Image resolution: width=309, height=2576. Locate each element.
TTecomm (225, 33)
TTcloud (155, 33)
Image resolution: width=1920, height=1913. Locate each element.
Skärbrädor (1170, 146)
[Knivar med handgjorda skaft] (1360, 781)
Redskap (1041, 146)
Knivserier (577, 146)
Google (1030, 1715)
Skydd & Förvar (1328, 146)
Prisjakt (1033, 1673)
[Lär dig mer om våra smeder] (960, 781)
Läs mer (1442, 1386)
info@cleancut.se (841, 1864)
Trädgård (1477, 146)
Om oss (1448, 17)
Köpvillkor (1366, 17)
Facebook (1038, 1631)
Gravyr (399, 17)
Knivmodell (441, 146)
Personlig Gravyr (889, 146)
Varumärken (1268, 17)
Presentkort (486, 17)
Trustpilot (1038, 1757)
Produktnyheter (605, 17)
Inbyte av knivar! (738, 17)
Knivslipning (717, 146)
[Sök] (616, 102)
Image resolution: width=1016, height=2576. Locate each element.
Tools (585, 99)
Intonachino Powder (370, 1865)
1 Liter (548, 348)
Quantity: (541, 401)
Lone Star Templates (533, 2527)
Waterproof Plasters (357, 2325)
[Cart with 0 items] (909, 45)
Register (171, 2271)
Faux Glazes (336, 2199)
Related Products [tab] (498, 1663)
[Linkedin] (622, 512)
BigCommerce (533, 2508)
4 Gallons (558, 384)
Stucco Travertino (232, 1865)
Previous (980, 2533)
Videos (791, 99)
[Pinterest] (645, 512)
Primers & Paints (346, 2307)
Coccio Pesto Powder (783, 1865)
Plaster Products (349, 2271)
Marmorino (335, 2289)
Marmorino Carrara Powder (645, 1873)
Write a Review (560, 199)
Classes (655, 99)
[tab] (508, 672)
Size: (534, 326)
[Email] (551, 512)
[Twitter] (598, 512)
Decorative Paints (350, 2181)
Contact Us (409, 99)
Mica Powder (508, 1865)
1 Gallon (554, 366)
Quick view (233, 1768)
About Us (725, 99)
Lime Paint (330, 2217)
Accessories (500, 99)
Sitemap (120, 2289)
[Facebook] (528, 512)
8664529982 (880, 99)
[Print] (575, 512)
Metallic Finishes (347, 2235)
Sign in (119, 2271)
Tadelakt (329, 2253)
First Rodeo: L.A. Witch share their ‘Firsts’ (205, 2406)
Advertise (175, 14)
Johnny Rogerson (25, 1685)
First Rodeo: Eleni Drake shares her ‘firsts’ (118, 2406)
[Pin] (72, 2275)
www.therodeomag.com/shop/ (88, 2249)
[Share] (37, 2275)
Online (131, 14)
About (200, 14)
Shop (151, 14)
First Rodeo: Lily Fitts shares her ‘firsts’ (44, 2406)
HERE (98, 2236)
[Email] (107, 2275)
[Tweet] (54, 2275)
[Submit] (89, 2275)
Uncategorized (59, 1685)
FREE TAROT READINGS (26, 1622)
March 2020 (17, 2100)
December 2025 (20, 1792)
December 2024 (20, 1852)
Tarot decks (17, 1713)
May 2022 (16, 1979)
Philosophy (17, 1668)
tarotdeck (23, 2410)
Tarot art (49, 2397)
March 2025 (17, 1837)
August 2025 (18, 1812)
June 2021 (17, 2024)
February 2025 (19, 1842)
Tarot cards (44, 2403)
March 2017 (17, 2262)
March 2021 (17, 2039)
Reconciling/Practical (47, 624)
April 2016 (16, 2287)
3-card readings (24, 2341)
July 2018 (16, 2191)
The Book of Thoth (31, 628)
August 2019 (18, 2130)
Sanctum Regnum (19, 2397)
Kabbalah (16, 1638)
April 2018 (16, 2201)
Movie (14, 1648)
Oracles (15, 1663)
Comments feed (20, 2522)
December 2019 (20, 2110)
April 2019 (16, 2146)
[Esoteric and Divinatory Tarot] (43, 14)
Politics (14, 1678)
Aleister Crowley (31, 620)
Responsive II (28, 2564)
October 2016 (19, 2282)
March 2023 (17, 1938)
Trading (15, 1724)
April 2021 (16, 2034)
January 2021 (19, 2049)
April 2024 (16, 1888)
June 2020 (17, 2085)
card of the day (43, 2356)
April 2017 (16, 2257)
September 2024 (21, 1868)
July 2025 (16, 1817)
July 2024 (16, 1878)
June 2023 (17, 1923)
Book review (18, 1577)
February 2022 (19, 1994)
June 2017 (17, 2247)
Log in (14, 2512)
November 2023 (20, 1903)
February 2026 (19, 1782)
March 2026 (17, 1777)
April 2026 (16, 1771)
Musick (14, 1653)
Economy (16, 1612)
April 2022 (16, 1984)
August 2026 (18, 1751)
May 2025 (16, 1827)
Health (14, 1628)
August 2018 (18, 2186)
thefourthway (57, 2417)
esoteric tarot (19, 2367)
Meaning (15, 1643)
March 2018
========
▸ Work to be completed
Tell how many lines of the material above hold "Products", answering with a bare number.

▸ Result
2